I like the system we have in New Mexico. (Yes it's one of the 50 states)

You can go to any poling place, and they print you a local ballot for where you live, right there. You fill in the bubbles with your choices, then run it through a scanner machine on your way out.

You get instant counting and can track results live all day. If there's a technical problem, or any uncertainty in the results, you can always go back to the paper and hand count.

It gives the benefits of all the options.

[–] Nighed@feddit.uk 1 points 7 months ago (1 children)

How.is it providing secrecy and result checking at the same time?

[–] Steve@communick.news 2 points 7 months ago

There's no identifiable info on the ballot.
The ballots themselves are available to be recounted if necessary.

[–] monk@lemmy.unboiled.info 0 points 7 months ago (1 children)

Electronic voting works wonders. All you need to sacrifice is anonymity.

[–] stoy@lemmy.zip 1 points 7 months ago (1 children)

Which is why it doesn't work in real elections.

Voter anonymity is critical to a functioning democracy.

[–] monk@lemmy.unboiled.info 0 points 7 months ago (1 children)

Uh, no. We already have dozens of publicly characterestics to discrinate people against, we can handle one more for a huge benefit of never ever doubting election count results again.

[–] stoy@lemmy.zip 1 points 7 months ago (1 children)

No, just no.

The moment voter secrecy is gone, you will have a far, far , far worse situation.

The moment you can verify what a person voted for, then you have opened the door for violence, intimidation and voter bribery.

The point of voter secrecy is to prevent others from being able to force you to vote on your own.

Immagine a wife of a MAGA husband, with voter secrecy she would have the option to hide voting for the Democrts, without it she would be able to be forced by her husband to vote for the republicans.
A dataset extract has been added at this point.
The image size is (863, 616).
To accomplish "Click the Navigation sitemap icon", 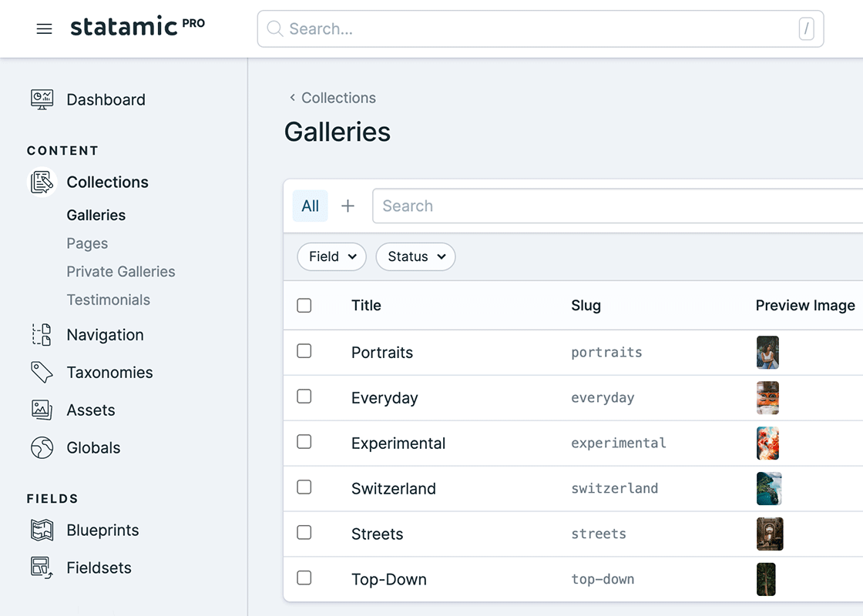I will pyautogui.click(x=42, y=334).
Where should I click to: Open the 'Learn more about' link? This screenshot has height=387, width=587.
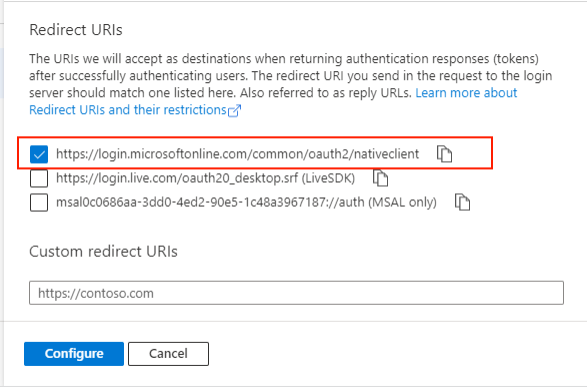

This is simply because he would be able to verify her vote, with voter secrecy he has to trust her. (Obviously there are ways he still could come close to verifying her vote, but there remains options for her)

[–] monk@lemmy.unboiled.info 1 points 7 months ago (1 children)

I'm coming from an oppressive dictatorship that kills people for disagreeing with them. One thing to enables them to is voter anonymity. An oppressive MAGA husband example is cute, ofc, but I wasn't solving "how do we make people vote with there heart is", this is kinda out of scope and definitely not crucial for a functional democracy, but wishlist-grade at best.

Now, voter bribery is a good one. Never thought of that and can see how this could be a much more sizeable problem.

[–] stoy@lemmy.zip 1 points 7 months ago (1 children)

Ok but how would a lack of voter secrecy prevent the government from killing people who voted "wrong"?

To me that just seems like it would make it easier.

I am a Swede and have luckily never had to think about these things, if I am being arrogant with my staunch support of voter secrecy, I want to know.

[–] monk@lemmy.unboiled.info 1 points 7 months ago

You can't kill 12+% when you're in a demographics hole.